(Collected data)
■ ■ ■ ■ ■ ■ ■
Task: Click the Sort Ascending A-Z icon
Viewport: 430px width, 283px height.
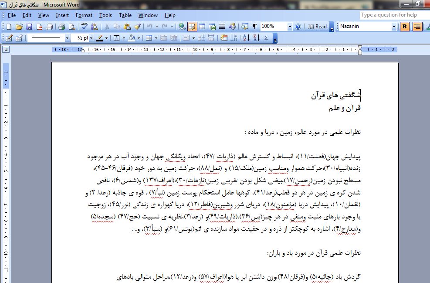Action: [x=246, y=38]
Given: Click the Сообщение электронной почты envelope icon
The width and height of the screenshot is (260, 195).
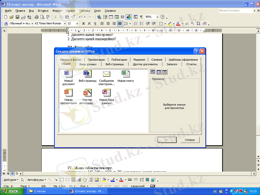Looking at the screenshot, I should (107, 74).
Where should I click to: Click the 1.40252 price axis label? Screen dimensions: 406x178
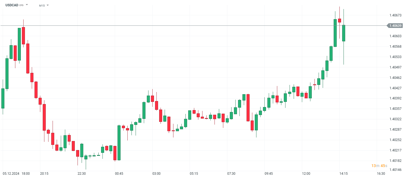(395, 140)
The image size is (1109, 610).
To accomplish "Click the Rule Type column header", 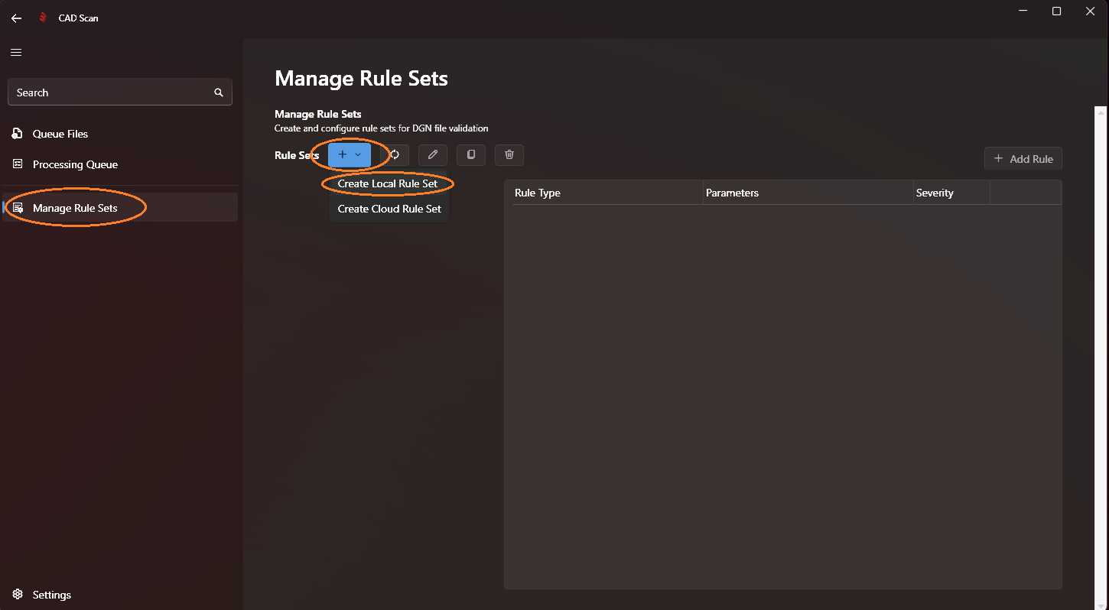I will 538,193.
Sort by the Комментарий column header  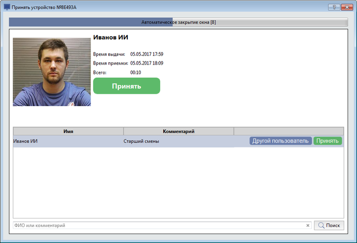[178, 131]
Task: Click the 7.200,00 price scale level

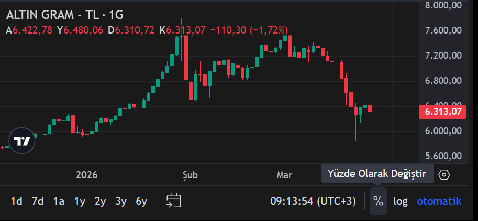Action: (x=442, y=56)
■ ■ ■ ■ ■ ■ ■
**Your task**
Look through the entries above, find each line containing "icon", and copy it.

**Response to this exercise**
Task: Click the Sort Ascending A-Z icon
Given: Click the Сообщение электронной почты envelope icon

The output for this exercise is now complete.